Le Conseil de la concurrence (commission permanente),
Vu la lettre enregistrée le 25 mars 1991 sous le numéro F 401 par laquelle le ministre d'Etat, ministre de l'économie, des finances et du budget, a saisi le Conseil de la concurrence de pratiques constatées dans le secteur du déménagement ; Vu l'ordonnance n° 86-1243 du 1er décembre 1986 relative à liberté des prix et de la concurrence, modifiée, ensemble le Décret n° 86-1309 du 29 décembre 1986, modifié, pris pour son application ; Vu la loi n° 92-1445 du 31 décembre 1992 relative aux relations de sous-traitance dans le domaine du transport routier de marchandises ; Vu la décision du Conseil de la concurrence n° 92-D-37 du 2 juin 1992 ; Vu la lettre du président du Conseil de la concurrence en date du 10 septembre 1992 se référant aux dispositions de l'article 22 de l'ordonnance susvisée ; Vu les observations présentées par les parties et par le commissaire du Gouvernement ; Vu les autres pièces du dossier ; Le rapporteur, le rapporteur général, le commissaire du Gouvernement et le représentant des parties entendus ; Adopte la décision fondée sur les constatations (I) et les motifs (II) ci-après exposés :
I. - CONSTATATIONS
A. - Le secteur et l'organisation syndicale
Un déménagement comporte l'ensemble de prestations suivantes : emballage et chargement depuis l'ancien domicile, transport et déchargement au nouveau domicile. Cet ensemble de prestations, insécable, est identique quel que soit le client, entreprise ou particulier, bien que le service demandé par un client soit unique, en ce sens seulement que sont propres à son cas le nombre de mètres cubes de mobilier à déménager, la distance de son ancien à son nouveau domicile, etc.

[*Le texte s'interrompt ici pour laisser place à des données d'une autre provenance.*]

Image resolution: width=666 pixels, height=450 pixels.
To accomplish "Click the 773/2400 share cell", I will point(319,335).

Le secteur du déménagement dans son ensemble représente 3,9 milliards de francs de chiffre d'affaires par an, pour 2 millions de déménagements réalisés par 1 500 entreprises employant 18 000 personnes et utilisant 4 500 camions. La moitié d'entre elles emploient moins de 5 salariés et moins de 2 p. 100 en emploient plus de 50.
Au cours de la dernière période, la profession a eu plusieurs problèmes à affronter : caractère saisonnier de l'activité, stabilité en volume, prépondérance des déménagements effectués par les particuliers (84 p. 100 du nombre des déménagements) principalement sur les distances courtes, lesquelles représentent 67 p. 100 des déménagements totaux, augmentation du poids des déménagements de longue distance depuis 1935, suppression de la prime de déménagement en 1987. Pour toutes ces raisons, les entreprises du secteur ont, entre autres mesures, procédé à des regroupements, parmi lesquels il convient de citer le rachat d'entreprises locales par le grand groupe national AGS, ainsi que la création de " réseaux" constitués le plus fréquemment sous forme de GIE ou de SA, entre autres Frandem, Interdem, Demepool, Les Déménageurs bretons, France-Armor et Déméco.

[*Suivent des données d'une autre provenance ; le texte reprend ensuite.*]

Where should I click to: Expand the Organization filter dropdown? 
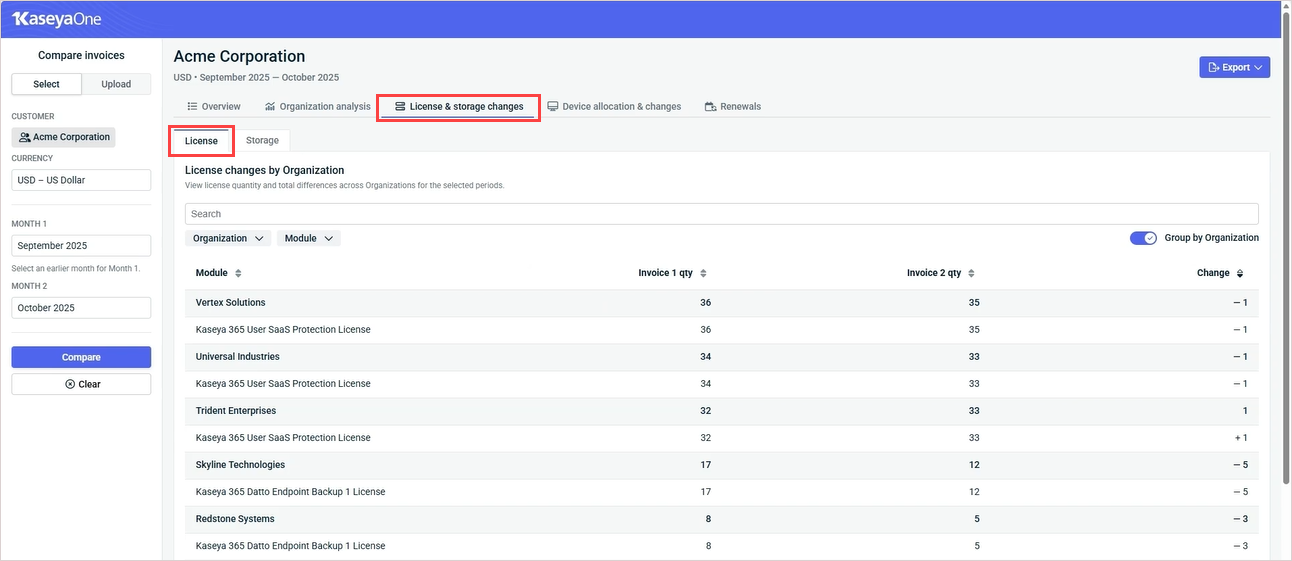(228, 238)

Créée en 1890, la Chambre syndicale des entreprises de déménagement et garde-meuble de France est la seule organisation professionnelle du secteur. En 1988, elle regroupait plus de 1000 adhérents. La profession comptant 1 500 entreprises environ, le taux de syndicalisation du secteur s'élève donc à près de 67 p. 100. L'ensemble des entreprises membres de la chambre syndicale représenterait 80 p. 100 du chiffre d'affaires de la profession.
Afin de pouvoir rendre certains services et vendre certaines fournitures à ses adhérents, la chambre syndicale a créé des associations-soeurs et des entreprises commerciales, dont ITD Services. Enfin, le réseau Déméco, le plus important de France, ne comporte lui-même que des entreprises appartenant à cette chambre syndicale.

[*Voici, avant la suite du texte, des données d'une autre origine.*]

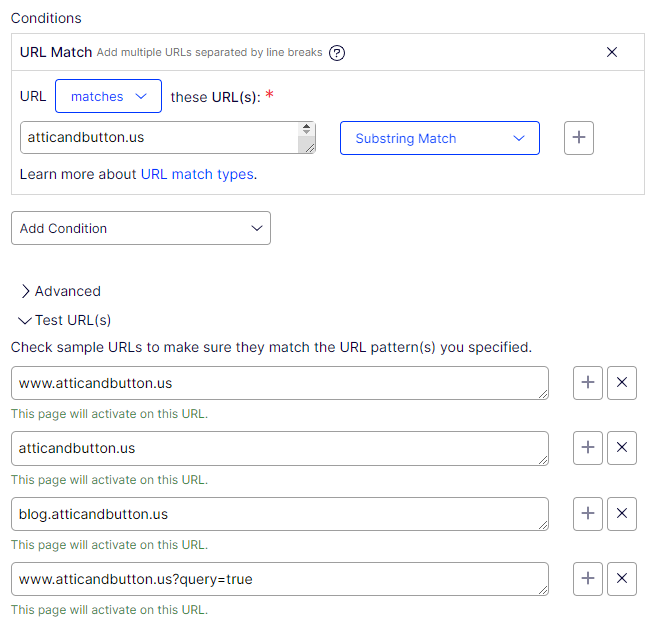Delete the query=true test URL row
Screen dimensions: 655x633
click(622, 579)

B. - Les pratiques relevées
Pour ce qui concerne la SA Déméco :
Avec 72 membres-actionnaires, qui ne peuvent appartenir à un autre groupement, qui sont répartis en 110 points de vente et qui réalisent un chiffre d'affaires annuel de 455 millions de francs environ, le réseau Déméco est le plus important du secteur, avec une part de marché d'environ 10 p. 100.
La société anonyme Déméco a réalisé un chiffre d'affaires hors taxe de 29,4 millions de francs en 1991. Conformément à ses statut et règlement intérieur, son capital ne peut être détenu, à raison de 300 actions chacun, que par des adhérents à la Chambre syndicale des entreprises de déménagement et garde-meuble de France, qu'il s'agisse d'entreprises de déménagement ou de personnes morales dont la totalité des associés sont eux-mêmes actionnaires.
Cette société assure, pour le compte de ses membres-actionnaires, les fonctions suivantes : marketing du groupe, publicités nationales, démarchage auprès des clients importants, centrale d'achat de fournitures, formation, exploitation de la marque " Déméco ". C'est elle enfin qui définit " les règles des relations entre agents ".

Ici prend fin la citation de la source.